Vilified by populists and anti-populists alike, many moderates prefer to move elsewhere. Thanks to the European Union’s open borders, dissatisfied Central Europeans who want more democracy may find it easier to change their country of residence than their own government.

Svolik’s research points to the critical problem facing liberal opposition parties in populist-governed Central Europe. As the recent municipal elections in Hungary and Poland’s parliamentary election demonstrate, liberals are doing well in large urban centres and among young and better-educated voters, but they lose big in small towns and rural areas. Moreover, the distinct voting patterns and xenophobic attitudes are less the result of economic factors than of unfavourable demographic trends such as high emigration rates, a rapidly aging population, and an overhang of men of marriageable age.

In a similar vein, studies of political trends in the US highlight the critical importance of the “density divide.” Support for US President Donald Trump is highest in less densely populated regions in which white, native-born Americans constitute a clear majority.

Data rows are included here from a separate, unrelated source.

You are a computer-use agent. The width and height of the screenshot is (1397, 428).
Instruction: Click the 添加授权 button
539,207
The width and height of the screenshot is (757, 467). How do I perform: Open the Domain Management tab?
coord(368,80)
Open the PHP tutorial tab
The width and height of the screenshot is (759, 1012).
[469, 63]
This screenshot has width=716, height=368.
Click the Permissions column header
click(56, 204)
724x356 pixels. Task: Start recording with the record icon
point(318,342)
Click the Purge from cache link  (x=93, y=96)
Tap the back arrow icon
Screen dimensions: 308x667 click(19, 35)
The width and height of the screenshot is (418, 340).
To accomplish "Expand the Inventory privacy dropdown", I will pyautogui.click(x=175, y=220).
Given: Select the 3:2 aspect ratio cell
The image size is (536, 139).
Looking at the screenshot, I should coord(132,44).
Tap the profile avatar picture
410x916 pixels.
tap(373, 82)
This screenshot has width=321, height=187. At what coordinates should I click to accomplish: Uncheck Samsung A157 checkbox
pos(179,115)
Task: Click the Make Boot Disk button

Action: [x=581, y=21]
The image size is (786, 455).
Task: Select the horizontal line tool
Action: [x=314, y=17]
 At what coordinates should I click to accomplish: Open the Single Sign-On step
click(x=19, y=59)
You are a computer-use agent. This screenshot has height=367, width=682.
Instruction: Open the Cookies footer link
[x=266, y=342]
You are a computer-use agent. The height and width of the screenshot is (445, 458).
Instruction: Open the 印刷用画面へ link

These voters generally are more socially conservative, do not favour diversity, are relatively disinclined to move elsewhere, and have no higher education.

Svolik’s work also suggests that Central European liberals are doomed to fail when they attempt to reach out to culturally alienated voters by appealing to democratic principles.

In fact, liberals who try to identify themselves with democracy, and define populist parties as its enemies, themselves contribute to the confrontational atmosphere that fuels the illiberal friends-versus-enemies narrative.

By making the defence of democracy their main political message, Central European liberals may manage to unify opposition forces, as happened recently in Hungary. But they will not succeed in reaching the supporters of populist parties.

After all, voters living outside big cities expect liberals to defend not only democracy, but their interests, too.

Ivan Krastev is chairman of the Centre for Liberal Strategies, Sofia.